In practice: the hook has never been bypassed in this project. Agents fix the violation or report it. The hook has caught:
- A Gemini session that tried to commit a fix directly in the subtree
- A Codex session that reduced the BATS test count while refactoring
- Multiple bare
sudocalls in new bash functions
None of these would have been caught by the prompt alone.
How to Set This Up
The full implementation lives in lib-foundation — a shared Bash library consumed as a git subtree by downstream repos. The relevant files:
scripts/lib/agent_rigor.sh # _agent_audit + _agent_lint
scripts/hooks/pre-commit # hook template — copy or symlink
scripts/etc/agent/lint-rules.md # architectural rules for _agent_lint
The hook template is designed to work as a starting point — copy it, source your own system.sh, wire AGENT_LINT_GATE_VAR and AGENT_LINT_AI_FUNC to your AI tooling, and the enforcement layer is live.
Consumers set AGENT_AUDIT_MAX_IF in their envrc if a specific function legitimately exceeds the default threshold. It's a workaround for functions with intentional complexity — document it and move on.
What This Doesn't Solve
Pre-commit hooks don't catch problems at the cluster level, the deployment level, or in any operation that doesn't touch staged files.

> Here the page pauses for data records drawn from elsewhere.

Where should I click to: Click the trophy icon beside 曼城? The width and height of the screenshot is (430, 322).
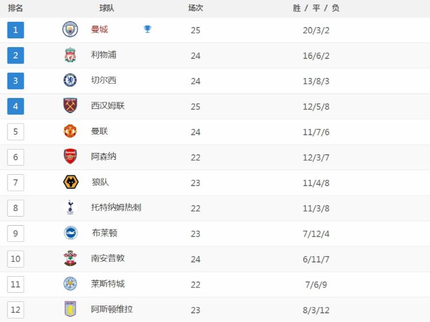pyautogui.click(x=147, y=29)
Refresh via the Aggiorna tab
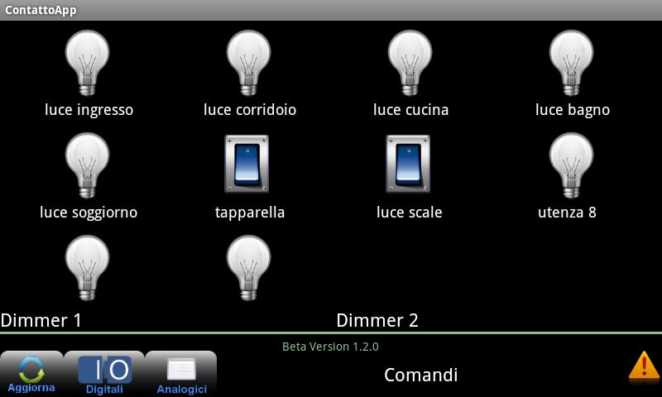The image size is (662, 397). click(x=31, y=374)
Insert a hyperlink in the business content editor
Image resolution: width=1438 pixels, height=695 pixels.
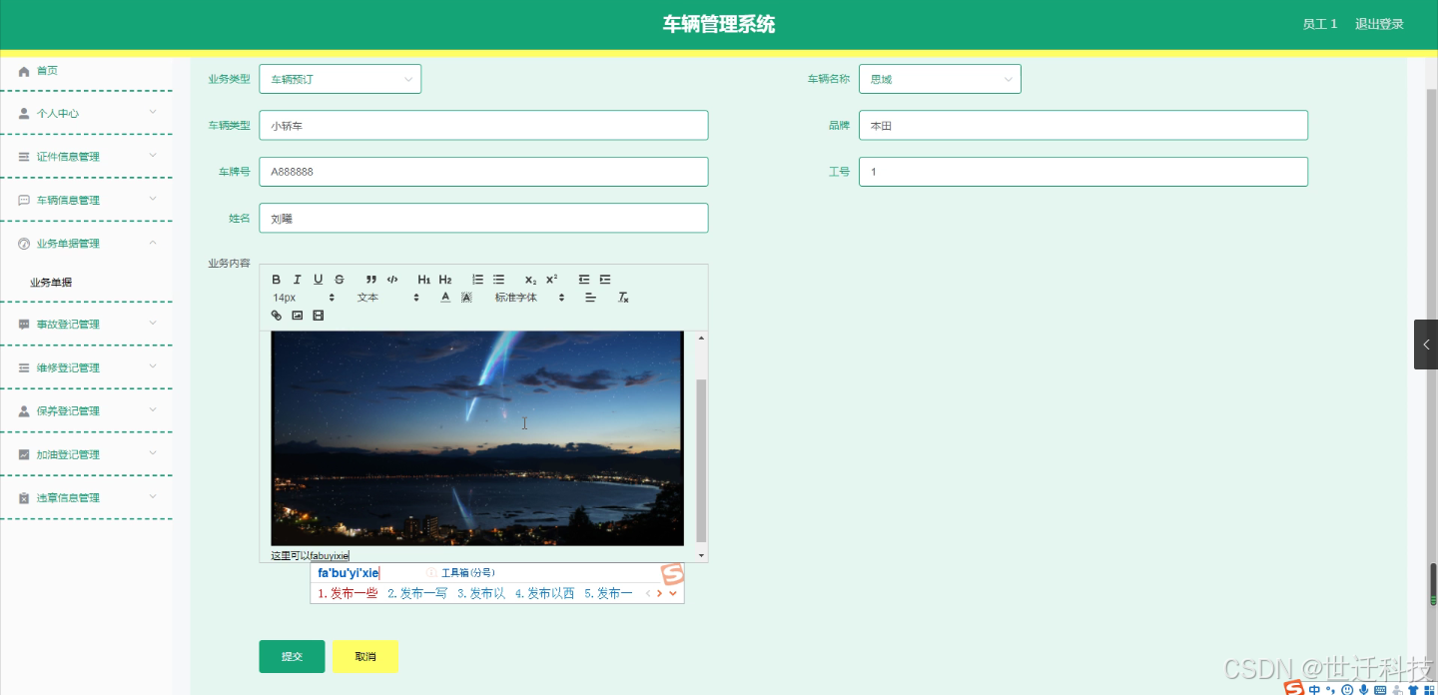click(276, 315)
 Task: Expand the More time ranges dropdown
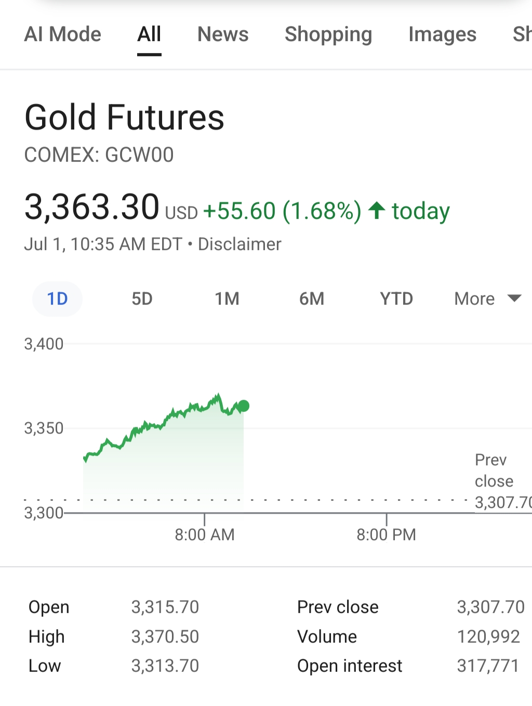474,299
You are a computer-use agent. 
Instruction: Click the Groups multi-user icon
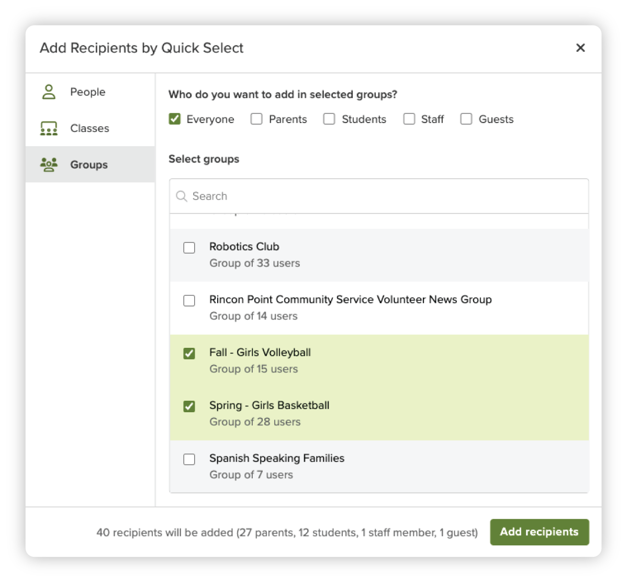[x=49, y=164]
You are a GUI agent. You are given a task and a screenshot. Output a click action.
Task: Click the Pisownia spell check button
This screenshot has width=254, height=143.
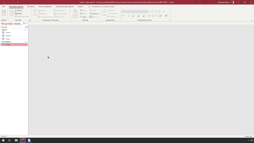pyautogui.click(x=94, y=14)
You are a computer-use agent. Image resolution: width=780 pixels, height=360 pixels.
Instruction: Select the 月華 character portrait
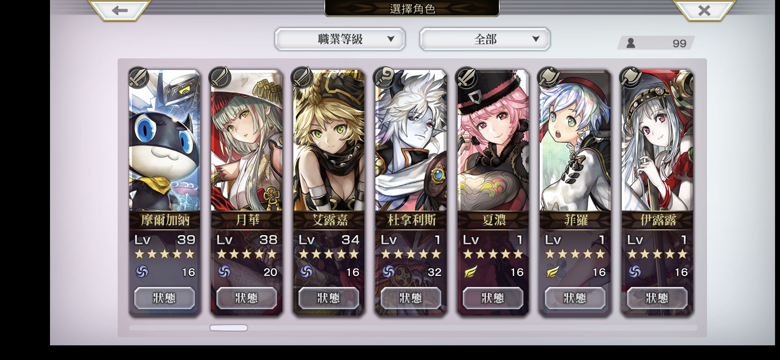[x=247, y=140]
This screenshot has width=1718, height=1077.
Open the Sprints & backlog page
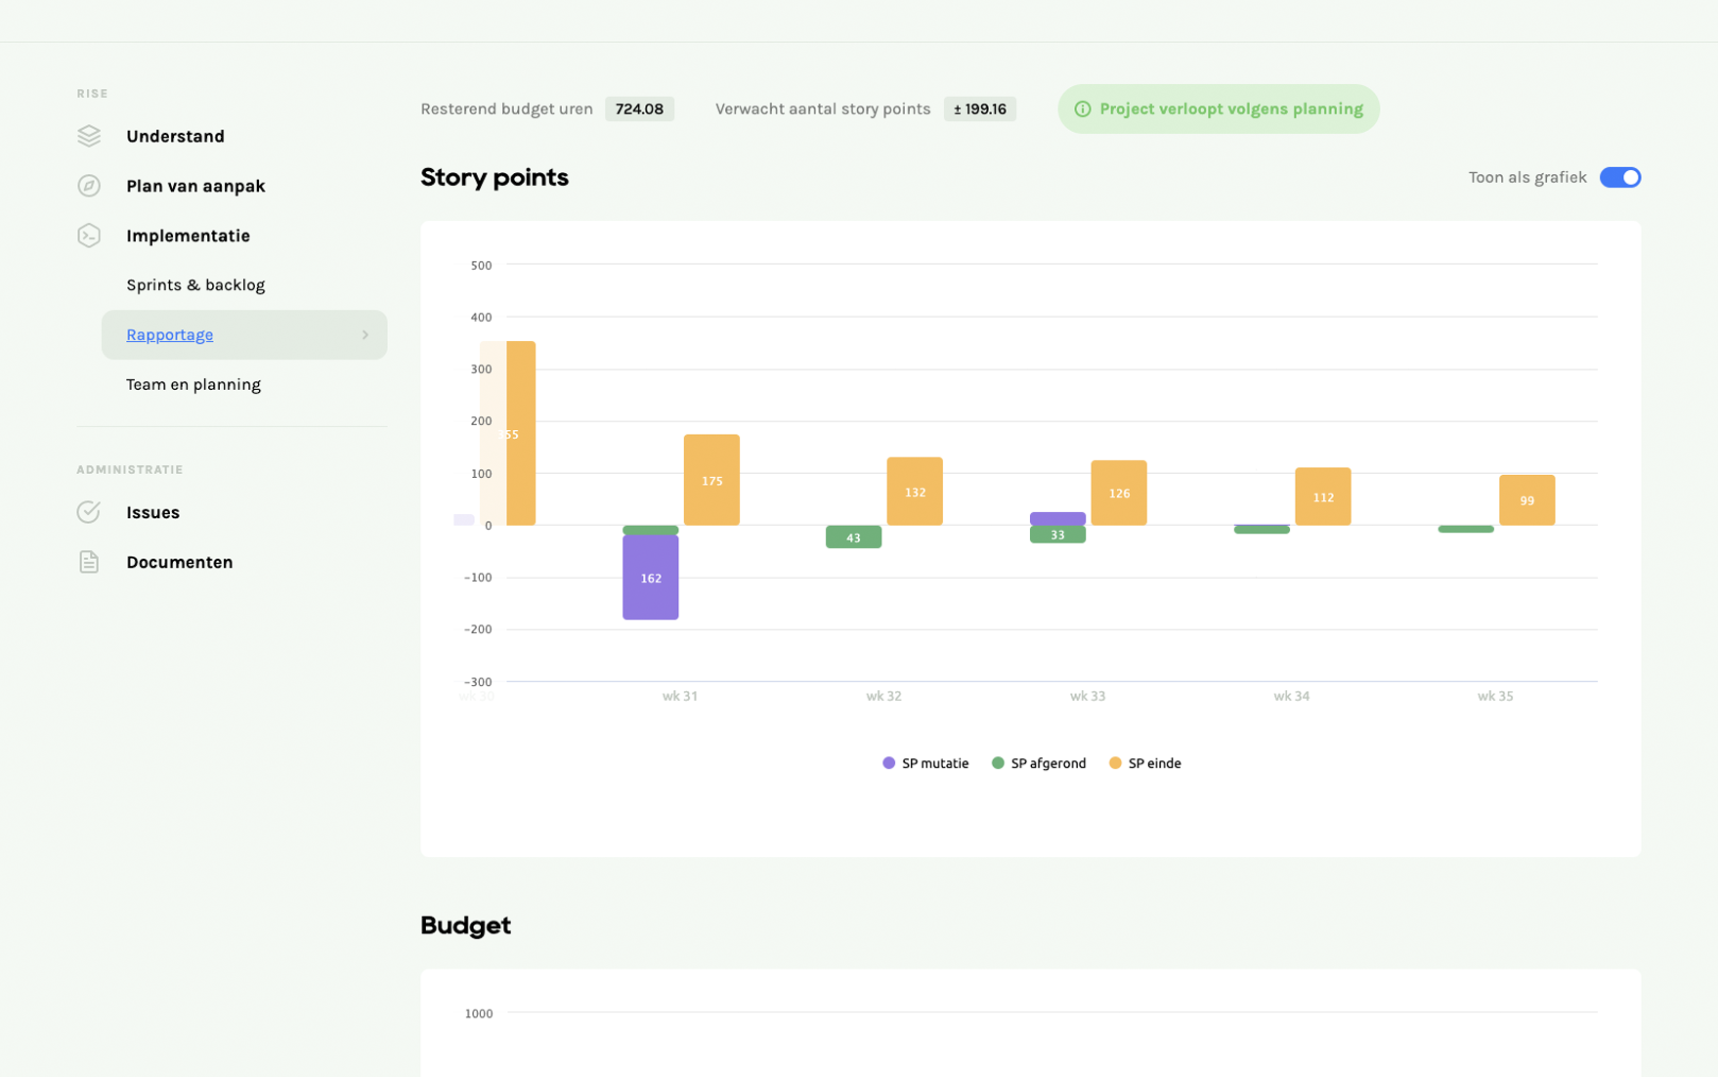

Gemini can still run a bad deployment command without triggering the hook. The hook is specifically for repo integrity — code quality, test coverage, architectural conventions.
The full system has multiple layers: the hook for repo integrity, BATS tests for logic correctness, Gemini red-team audit for operational security. Each layer covers a different failure surface.
But the repo integrity layer is the one that runs unconditionally, on every agent, on every commit. It's the only enforcement I trust to hold regardless of session state, context compression, or which vendor's model is writing the code.
lib-foundation is at github.com/wilddog64/lib-foundation. The pre-commit hook and _agent_audit implementation are in scripts/hooks/ and scripts/lib/.